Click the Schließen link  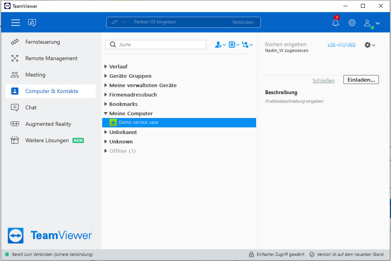pyautogui.click(x=324, y=80)
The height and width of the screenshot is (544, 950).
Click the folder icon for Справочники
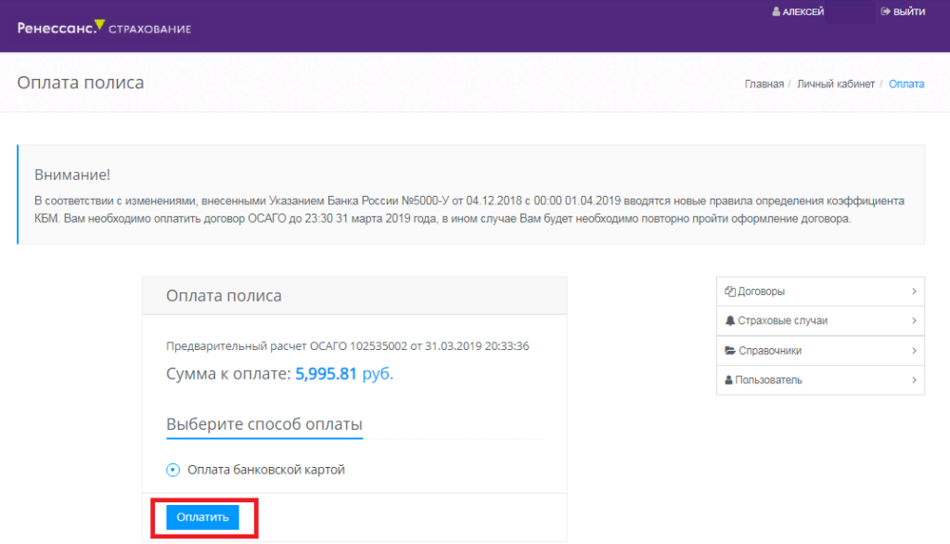click(729, 351)
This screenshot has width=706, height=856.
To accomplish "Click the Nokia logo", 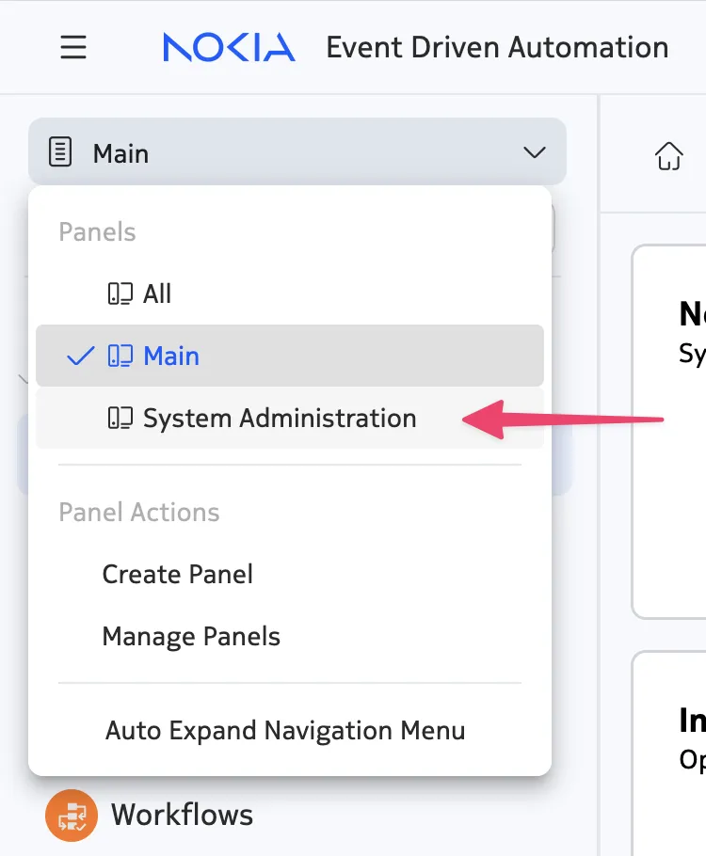I will 229,47.
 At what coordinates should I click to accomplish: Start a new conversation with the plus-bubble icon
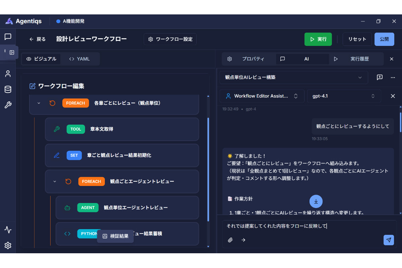click(379, 77)
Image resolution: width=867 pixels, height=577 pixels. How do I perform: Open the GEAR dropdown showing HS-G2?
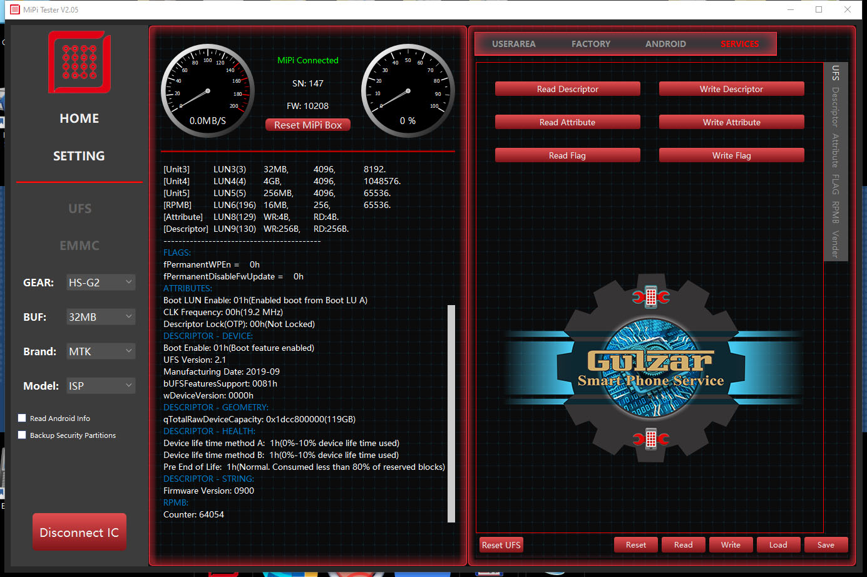(101, 283)
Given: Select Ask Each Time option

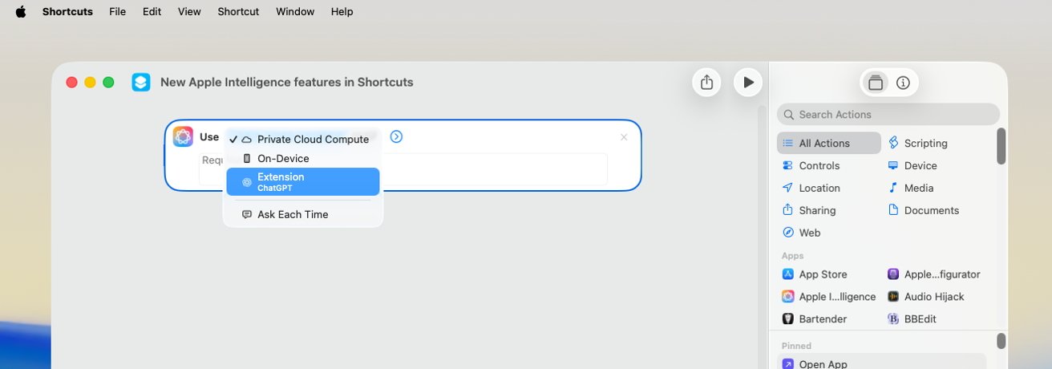Looking at the screenshot, I should point(303,214).
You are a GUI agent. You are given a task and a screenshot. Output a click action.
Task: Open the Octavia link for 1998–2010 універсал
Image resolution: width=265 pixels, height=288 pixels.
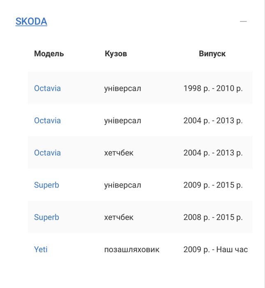tap(47, 88)
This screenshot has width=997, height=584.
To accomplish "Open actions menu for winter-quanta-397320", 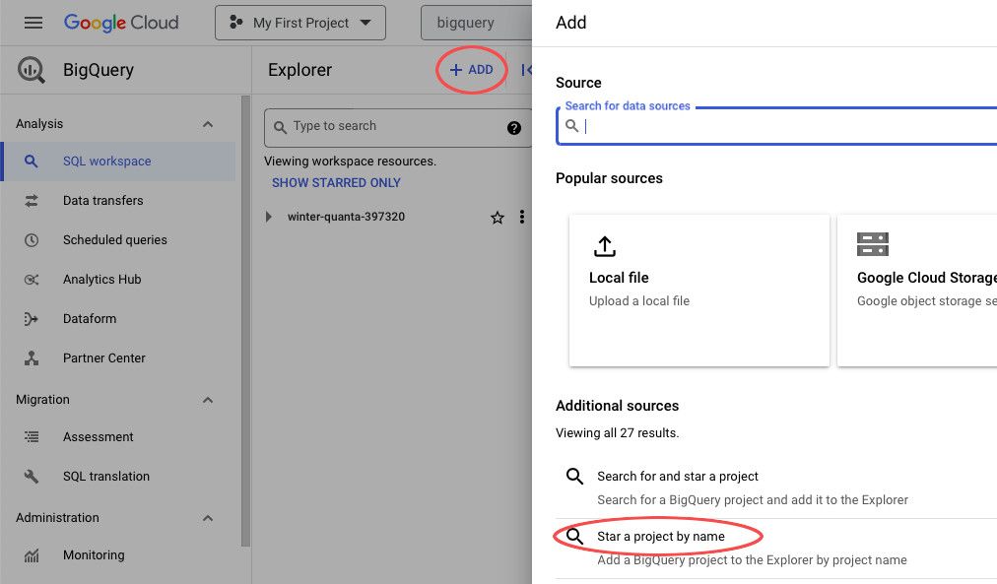I will (522, 217).
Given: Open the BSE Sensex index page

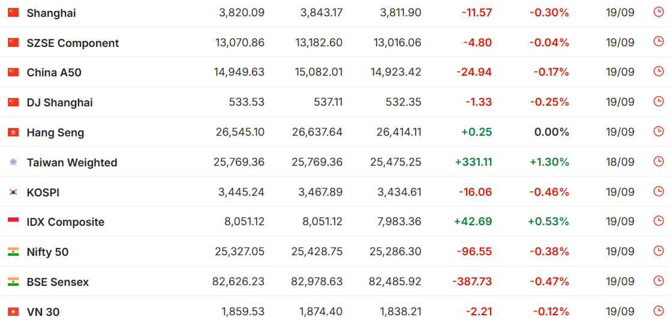Looking at the screenshot, I should 58,282.
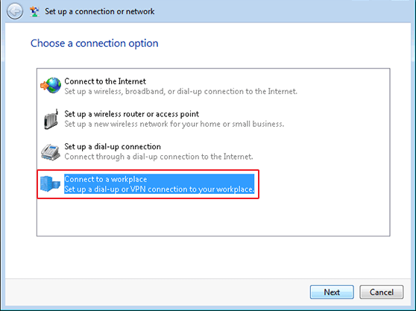Click "Connect through a dial-up connection" description
Screen dimensions: 416x311
pos(159,157)
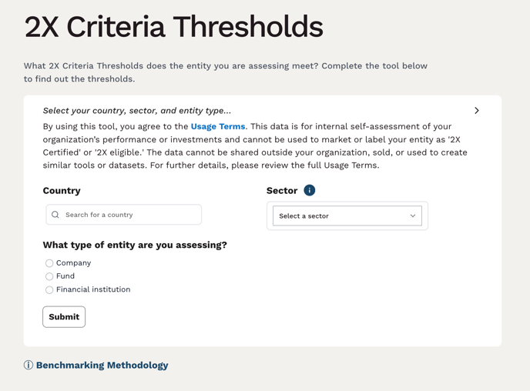The height and width of the screenshot is (391, 530).
Task: Click the Financial institution label text
Action: pyautogui.click(x=93, y=290)
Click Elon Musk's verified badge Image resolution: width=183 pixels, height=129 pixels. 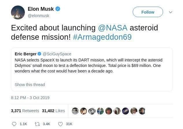[x=58, y=9]
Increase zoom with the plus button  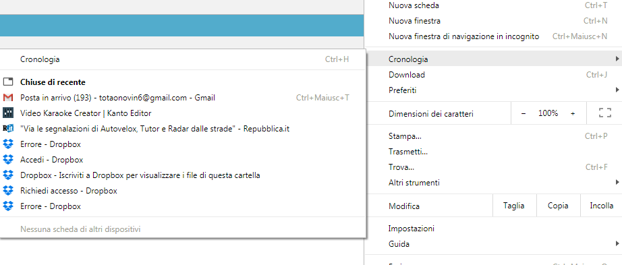click(572, 113)
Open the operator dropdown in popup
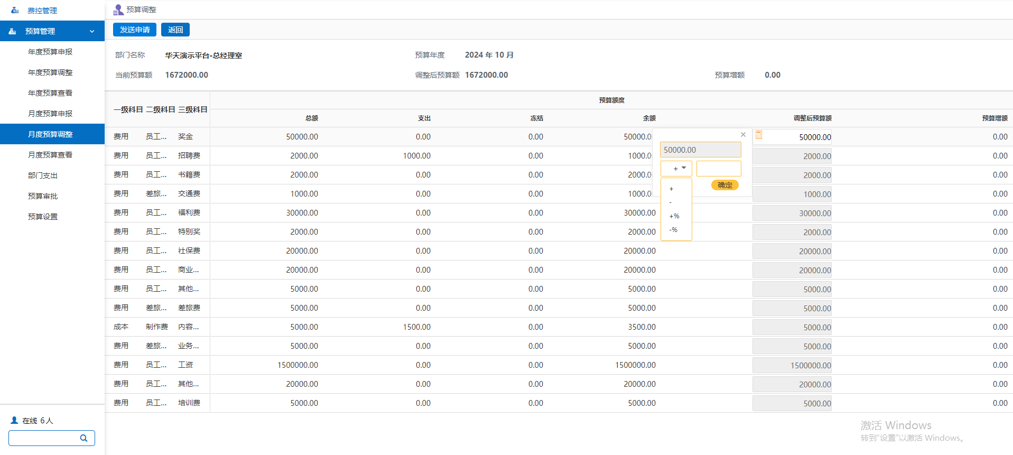This screenshot has height=455, width=1013. 676,169
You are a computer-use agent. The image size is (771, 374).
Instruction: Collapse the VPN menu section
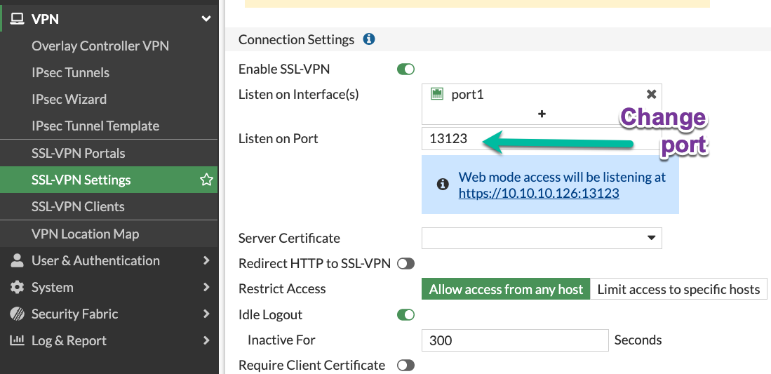[x=206, y=19]
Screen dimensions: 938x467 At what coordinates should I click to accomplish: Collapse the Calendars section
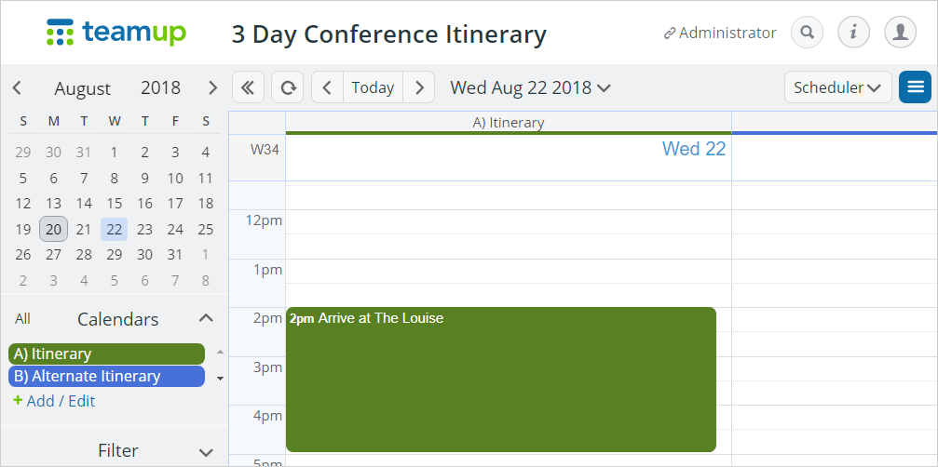coord(206,318)
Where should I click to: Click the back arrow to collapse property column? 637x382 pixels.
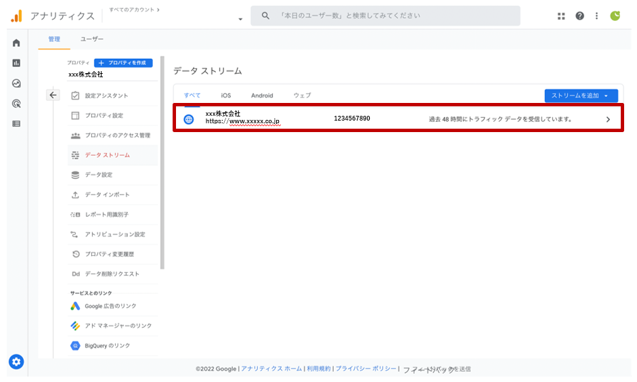coord(53,96)
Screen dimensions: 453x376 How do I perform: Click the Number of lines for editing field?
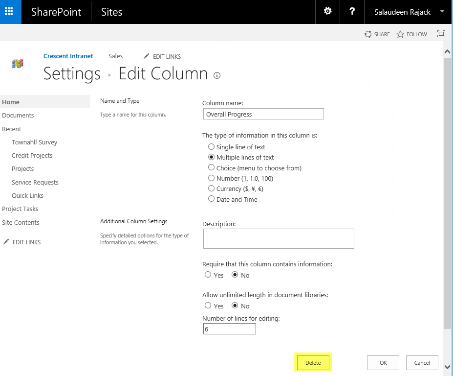[229, 329]
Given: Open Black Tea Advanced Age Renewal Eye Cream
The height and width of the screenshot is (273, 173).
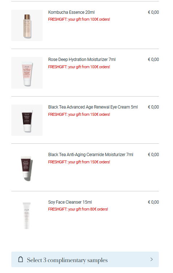Looking at the screenshot, I should tap(93, 107).
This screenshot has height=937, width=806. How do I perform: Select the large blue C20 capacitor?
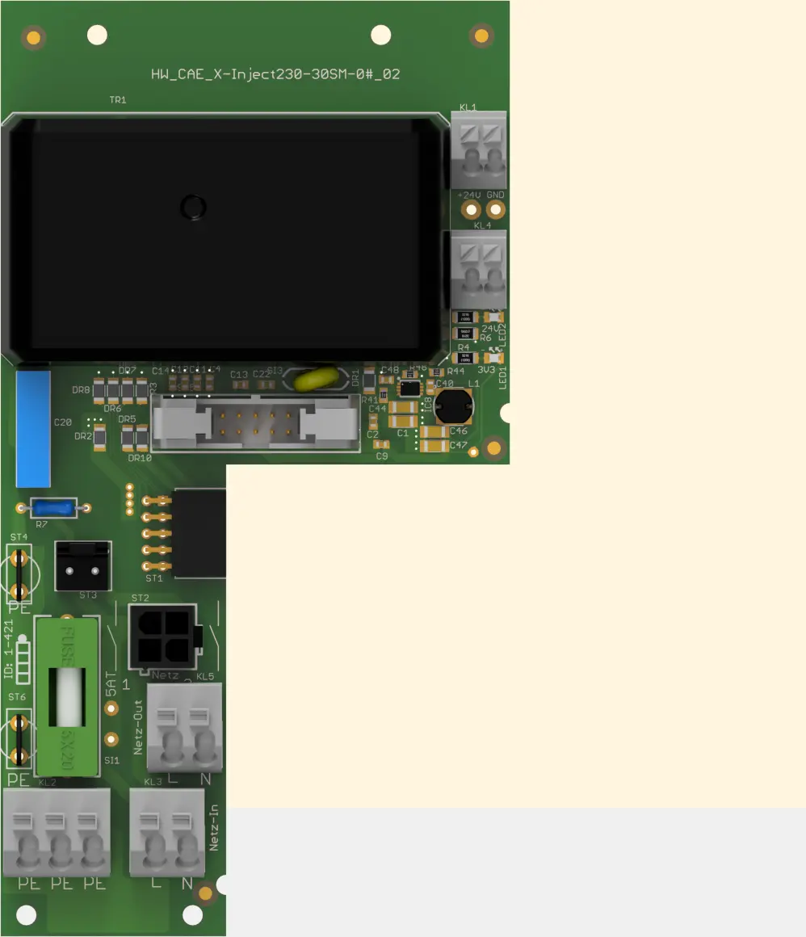tap(33, 427)
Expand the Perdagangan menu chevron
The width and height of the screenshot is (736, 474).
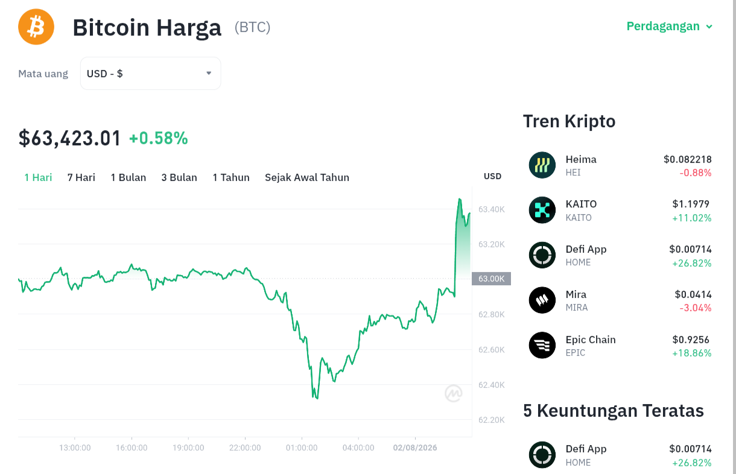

Your instructions: When a line in the data above contains the string "agent", copy that line.

Answer to this task:
You are a GUI agent. You are given a task and a screenshot. Output a click action.
You are a computer-use agent. The image size is (771, 374).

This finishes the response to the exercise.